C’est ce que je fais, lecteur : je ne réponds pas à l’écrasante diatribe de mon interlocuteur, et j’entre en matière.
C’est à vous de me prouver que j’ai raison parce que… ou que j’ai tort par la même raison.
Vrai Dieu ! la belle occasion de faire de la science ! comme, à l’aide d’un dictionnaire mythologique, il me serait facile d’entasser des noms divins ! quelle joie de pouvoir commencer ainsi : L’origine des Champs-Élysées se perd dans la nuit des temps. Le philosophe Karpenthras, qui vivait trois mille ans avant J.-C., en parle le premier, dans son immortel ouvrage sur le bonheur d’être heureux.
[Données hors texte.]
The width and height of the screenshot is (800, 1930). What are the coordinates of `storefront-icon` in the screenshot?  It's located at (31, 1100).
Mais il ne s’agit rien moins que d’être savant. Laissons cela aux chiens, aux serins, aux singes, et à MM. de l’Académie des Sciences, ou des Inscriptions et Belles-Lettres, qui font nos délices au printemps de notre vie (je parle des animaux).
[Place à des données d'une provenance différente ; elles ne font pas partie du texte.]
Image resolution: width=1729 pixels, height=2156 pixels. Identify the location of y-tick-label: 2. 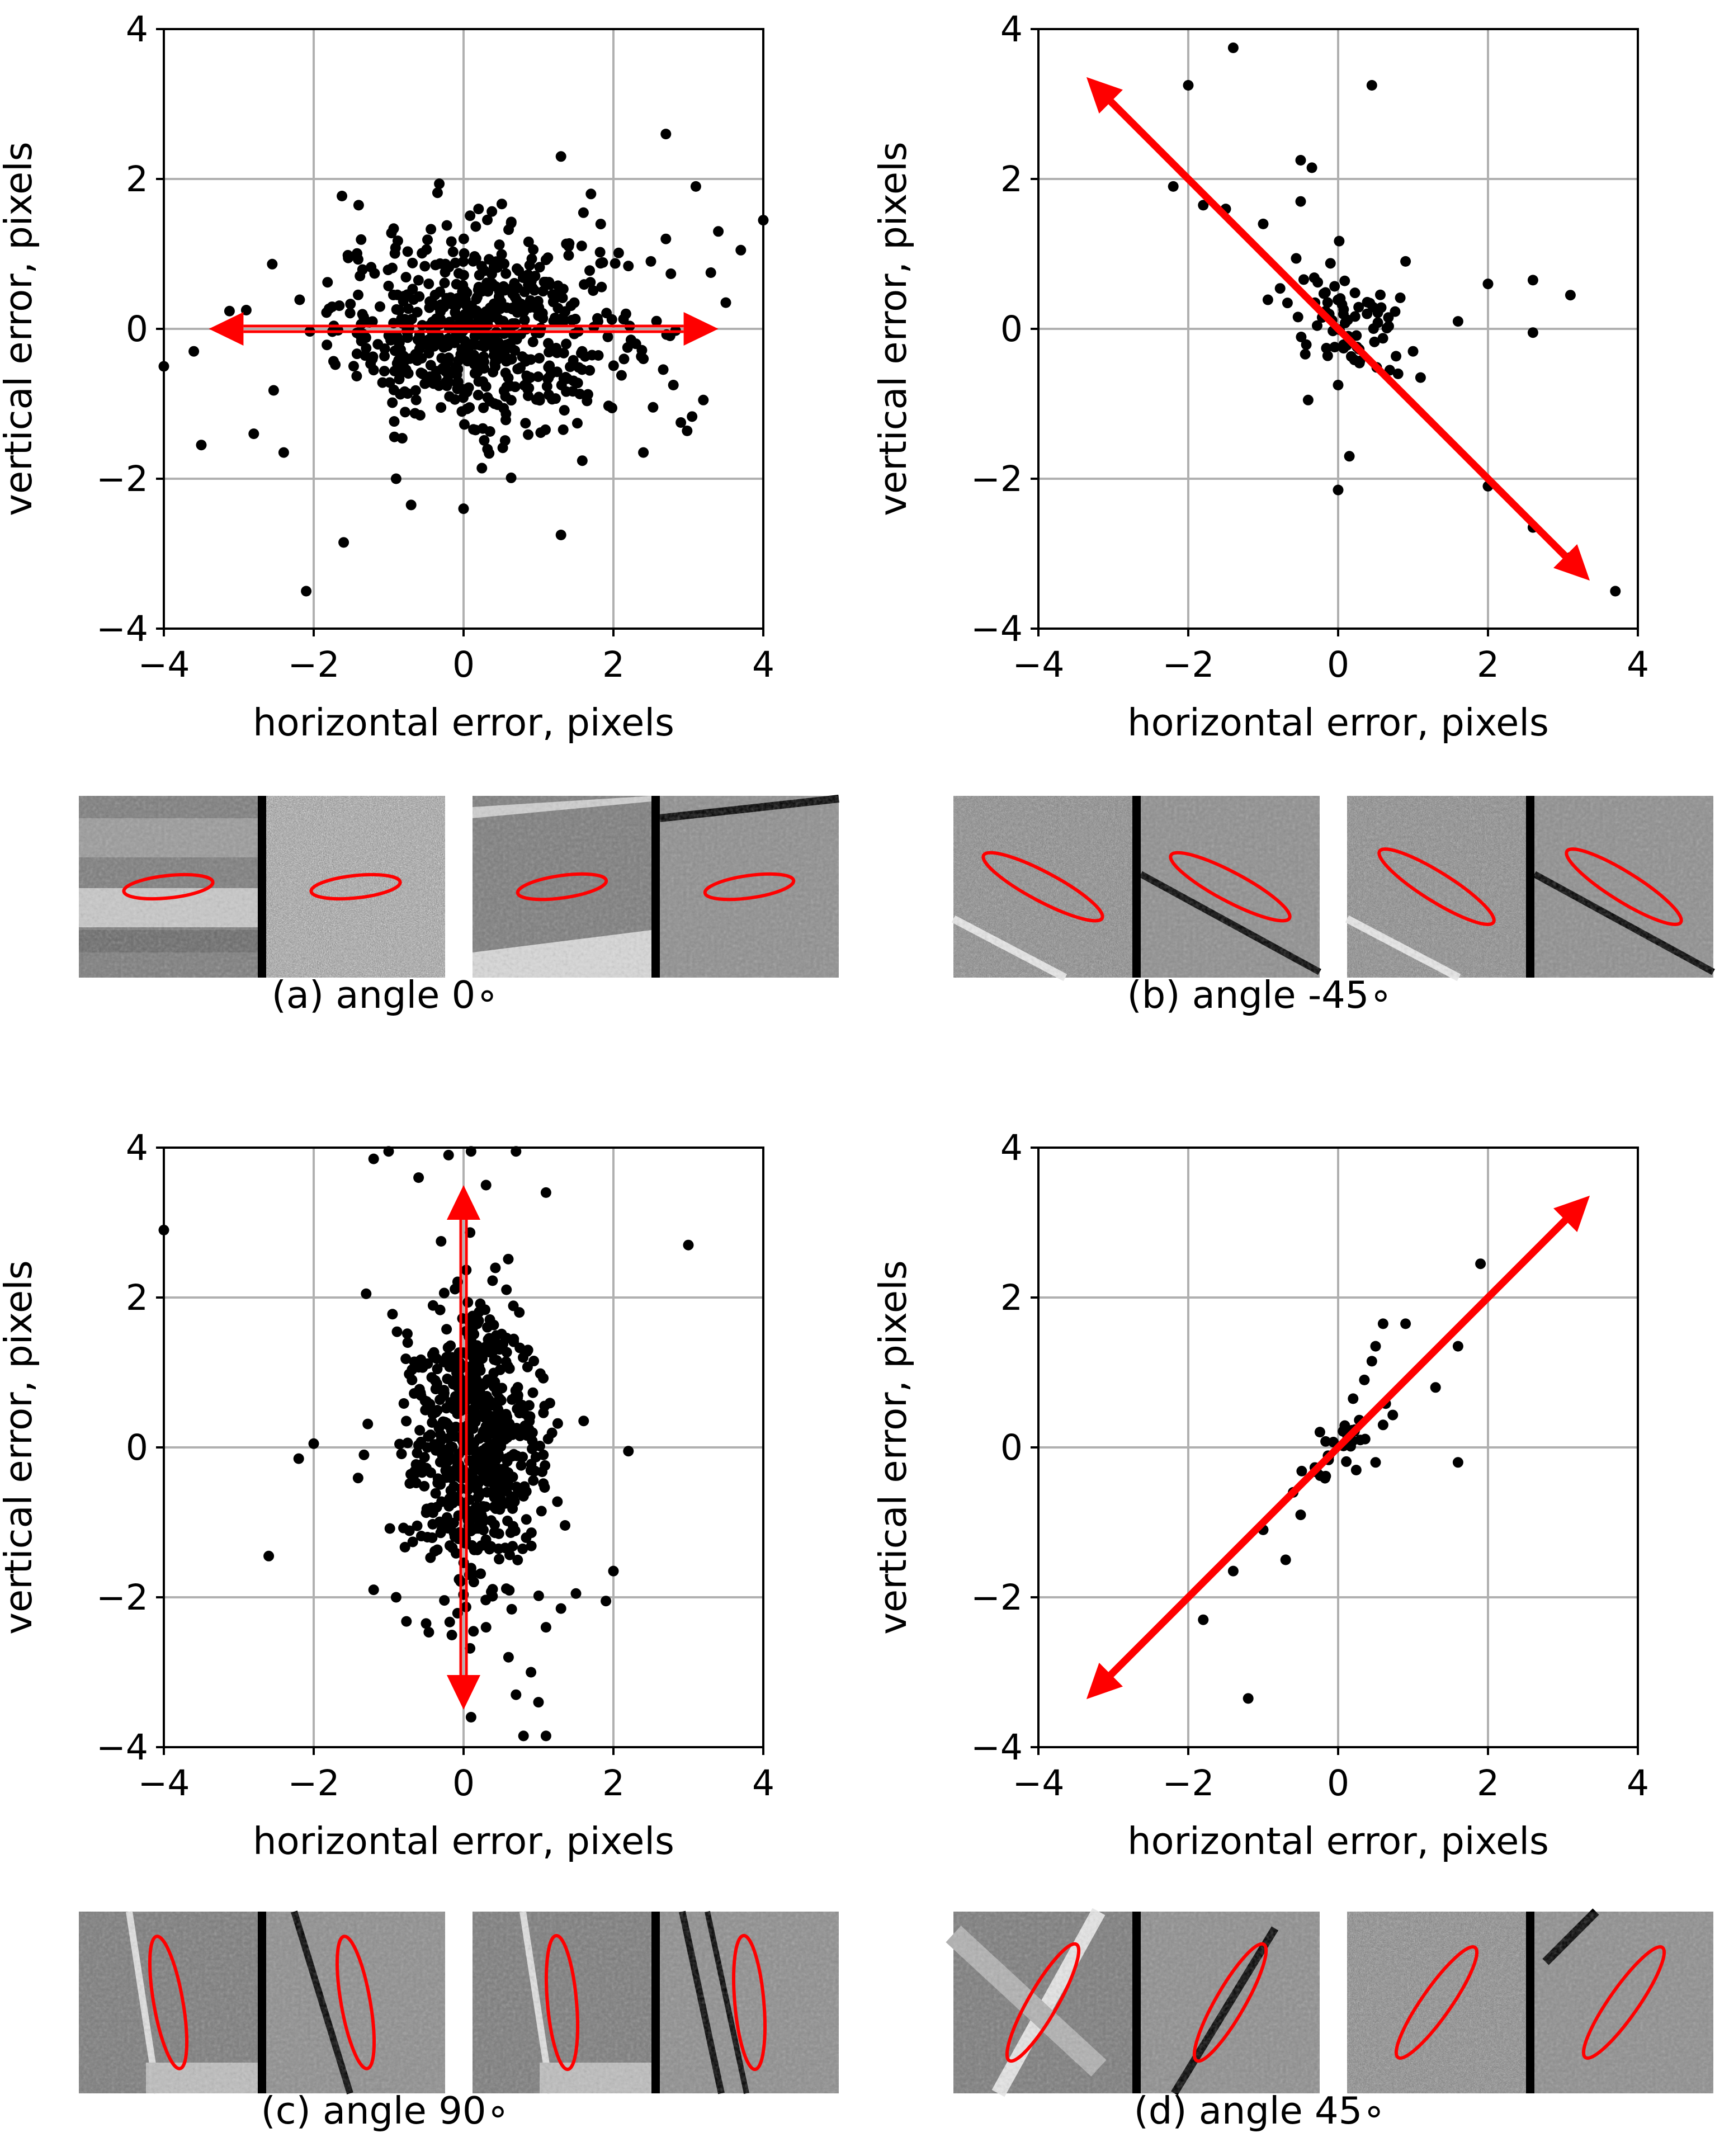
(137, 180).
Prenons les Champs-Élysées tels qu’ils sont actuellement, et parcourons ce grand espace, qui s’étend depuis les chevaux de Marly jusqu’au Rond-Point, depuis la Seine jusqu’à l’Élysée-Bourbon.
Les Champs-Élysées ont leur physionomie particulière, une physionomie à eux. – Ils sont un type ; ils ne ressemblent ni au Luxembourg, ni à la place Royale, ni aux boulevards ; ils ont une individualité.
Ils sont aux autres promenades ce que l’obélisque est à toutes les bornes qui se trouvent au coin des rues.
Ils résument en eux seuls tous les plaisirs disséminés dans les autres quartiers de Paris.
On y trouve tout, et même autre chose.
Je défie le plus exigeant de ne pas y rencontrer ce qu’il désire.
Pour le gourmand, – voici des restaurants.
Pour l’homme altéré, – des cafés.
Pour l’homme plus qu’altéré, – des guinguettes.
Pour l’homme qui aime le bruit et la poussière, – voici des chevaux, des voitures, des charrettes.
Pour celui qui recherche le mystère, – il y a de sombres allées.
Pour l’homme qui veut être vu, – la grande avenue.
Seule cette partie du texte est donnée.